[Stored items from a collection]
====
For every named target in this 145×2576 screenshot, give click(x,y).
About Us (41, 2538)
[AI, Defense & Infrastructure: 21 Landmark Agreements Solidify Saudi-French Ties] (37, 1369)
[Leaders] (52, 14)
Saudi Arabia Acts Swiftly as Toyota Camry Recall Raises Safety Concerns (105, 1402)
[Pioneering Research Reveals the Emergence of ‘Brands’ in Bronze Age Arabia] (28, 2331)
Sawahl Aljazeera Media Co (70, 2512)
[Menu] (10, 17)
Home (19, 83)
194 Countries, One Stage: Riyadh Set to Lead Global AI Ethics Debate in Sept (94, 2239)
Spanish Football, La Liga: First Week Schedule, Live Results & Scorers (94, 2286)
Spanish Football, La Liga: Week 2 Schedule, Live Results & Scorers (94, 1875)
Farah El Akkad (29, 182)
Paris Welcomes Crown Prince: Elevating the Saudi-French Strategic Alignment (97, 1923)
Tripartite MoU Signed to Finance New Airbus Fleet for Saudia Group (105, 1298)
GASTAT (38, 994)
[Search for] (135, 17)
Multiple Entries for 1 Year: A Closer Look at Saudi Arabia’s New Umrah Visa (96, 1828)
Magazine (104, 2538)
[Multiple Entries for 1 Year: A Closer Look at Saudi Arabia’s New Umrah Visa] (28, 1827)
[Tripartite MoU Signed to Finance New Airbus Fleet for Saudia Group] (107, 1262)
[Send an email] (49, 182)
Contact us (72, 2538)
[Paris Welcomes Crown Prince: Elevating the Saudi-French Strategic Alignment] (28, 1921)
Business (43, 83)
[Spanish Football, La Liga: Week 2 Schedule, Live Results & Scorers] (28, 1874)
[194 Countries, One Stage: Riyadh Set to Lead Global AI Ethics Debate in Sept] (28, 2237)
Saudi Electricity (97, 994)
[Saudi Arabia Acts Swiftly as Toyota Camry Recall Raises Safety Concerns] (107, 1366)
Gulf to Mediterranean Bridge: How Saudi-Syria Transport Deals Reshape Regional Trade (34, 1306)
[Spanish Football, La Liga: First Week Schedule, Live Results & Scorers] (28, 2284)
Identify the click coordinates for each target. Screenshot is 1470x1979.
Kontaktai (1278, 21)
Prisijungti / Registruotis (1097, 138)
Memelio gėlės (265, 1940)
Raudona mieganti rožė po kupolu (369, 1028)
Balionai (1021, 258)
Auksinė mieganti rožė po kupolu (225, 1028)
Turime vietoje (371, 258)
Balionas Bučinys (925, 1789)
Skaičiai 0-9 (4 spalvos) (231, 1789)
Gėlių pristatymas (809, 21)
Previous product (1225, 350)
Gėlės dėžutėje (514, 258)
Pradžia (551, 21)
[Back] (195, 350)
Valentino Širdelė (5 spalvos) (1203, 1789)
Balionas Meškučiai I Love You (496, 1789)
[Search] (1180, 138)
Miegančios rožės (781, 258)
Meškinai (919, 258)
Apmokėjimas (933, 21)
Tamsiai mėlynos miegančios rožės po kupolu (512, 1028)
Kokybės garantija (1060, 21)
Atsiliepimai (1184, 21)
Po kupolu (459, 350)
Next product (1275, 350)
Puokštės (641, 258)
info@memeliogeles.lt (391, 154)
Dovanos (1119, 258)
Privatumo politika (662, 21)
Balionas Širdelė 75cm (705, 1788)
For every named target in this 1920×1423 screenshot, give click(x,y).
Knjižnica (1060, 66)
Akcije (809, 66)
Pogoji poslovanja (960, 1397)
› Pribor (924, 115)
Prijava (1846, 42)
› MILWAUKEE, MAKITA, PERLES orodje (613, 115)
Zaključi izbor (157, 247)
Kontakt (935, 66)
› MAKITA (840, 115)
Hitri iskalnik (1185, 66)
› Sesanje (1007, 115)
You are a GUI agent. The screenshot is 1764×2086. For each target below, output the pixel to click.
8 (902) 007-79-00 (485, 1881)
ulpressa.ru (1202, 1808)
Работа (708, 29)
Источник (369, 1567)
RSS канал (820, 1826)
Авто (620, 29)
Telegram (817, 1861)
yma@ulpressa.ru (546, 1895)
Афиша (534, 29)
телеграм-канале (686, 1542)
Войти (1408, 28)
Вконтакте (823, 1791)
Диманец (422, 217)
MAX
====
What you need to do: The expected answer is every line in the data above that carries the string "Camry".

Exercise result:
Saudi Arabia Acts Swiftly as Toyota Camry Recall Raises Safety Concerns (105, 1402)
[Saudi Arabia Acts Swiftly as Toyota Camry Recall Raises Safety Concerns] (107, 1366)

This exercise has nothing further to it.